A two-gene epigenetic signature for the prediction of response to neoadjuvant chemotherapy in triple-negative breast cancer patients

Autores de INCLIVA

• Begoña Pineda Merlo

  Autor

• Jose Alejandro Perez Fidalgo

  Autor

• Octavio Burgues Gasion

  Autor

• Ines Gonzalez Barrallo

  Autor

• 

  Ana Lluch Hernández

  Autor

• 

  Pilar Eroles Asensio

  Autor

Participantes ajenos a INCLIVA

• Diaz-Lagares, A
• Crujeiras, AB
• Sandoval, J
• Esteller, M

Grupos y Plataformas de I+D+i

• Grupo de Investigación en Biología en Cáncer de mama

  

  Leading Researcher

  Pilar Eroles Asensio

• Grupo de Investigación en Cáncer Colorrectal y Nuevos Desarrollos Terapéuticos en Tumores Sólidos

  

  Leading Researcher

  Andrés Cervantes Ruiperez

Abstract

BackgroundPathological complete response (pCR) after neoadjuvant chemotherapy (NAC) in triple-negative breast cancer (TNBC) varies between 30 and 40% approximately.
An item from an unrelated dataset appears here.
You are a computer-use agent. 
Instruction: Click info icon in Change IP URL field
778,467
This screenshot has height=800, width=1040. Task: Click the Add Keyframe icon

To provide further insight into the prediction of pCR, we evaluated the role of an epigenetic methylation-based signature.MethodsEpigenetic assessment of DNA extracted from biopsy archived samples previous to NAC from TNBC patients was performed. Patients included were categorized according to previous response to NAC in responder (pCR or residual cancer burden, RCB=0) or non-responder (non-pCR or RCB>0) patients. A methyloma study was performed in a discovery cohort by the Infinium HumanMethylation450 BeadChip (450K array) from Illumina. The epigenetic silencing of those methylated genes in the discovery cohort were validated by bisulfite pyrosequencing (PyroMark Q96 System version 2.0.6, Qiagen) and qRT-PCR in an independent cohort of TN patients and in TN cell lines.ResultsTwenty-four and 30 patients were included in the discovery and validation cohorts, respectively. In the discovery cohort, nine genes were differentially methylated: six presented higher methylation in non-responder patients (LOC641519, LEF1, HOXA5, EVC2, TLX3, CDKL2) and three greater methylation in responder patients (FERD3L, CHL1, and TRIP10). After validation, a two-gene (FER3L and TRIP10) epigenetic score predicted RCB=0 with an area under the ROC curve (AUC)=0.905 (95% CI=0.805-1.000). Patients with a positive epigenetic two-gene score showed 78.6% RCB=0 versus only 10.7% RCB=0 if signature were negative.ConclusionsThese results suggest that pCR in TNBC could be accurately predicted with an epigenetic signature of FERD3L and TRIP10 genes. Further prospective validation of these findings is warranted.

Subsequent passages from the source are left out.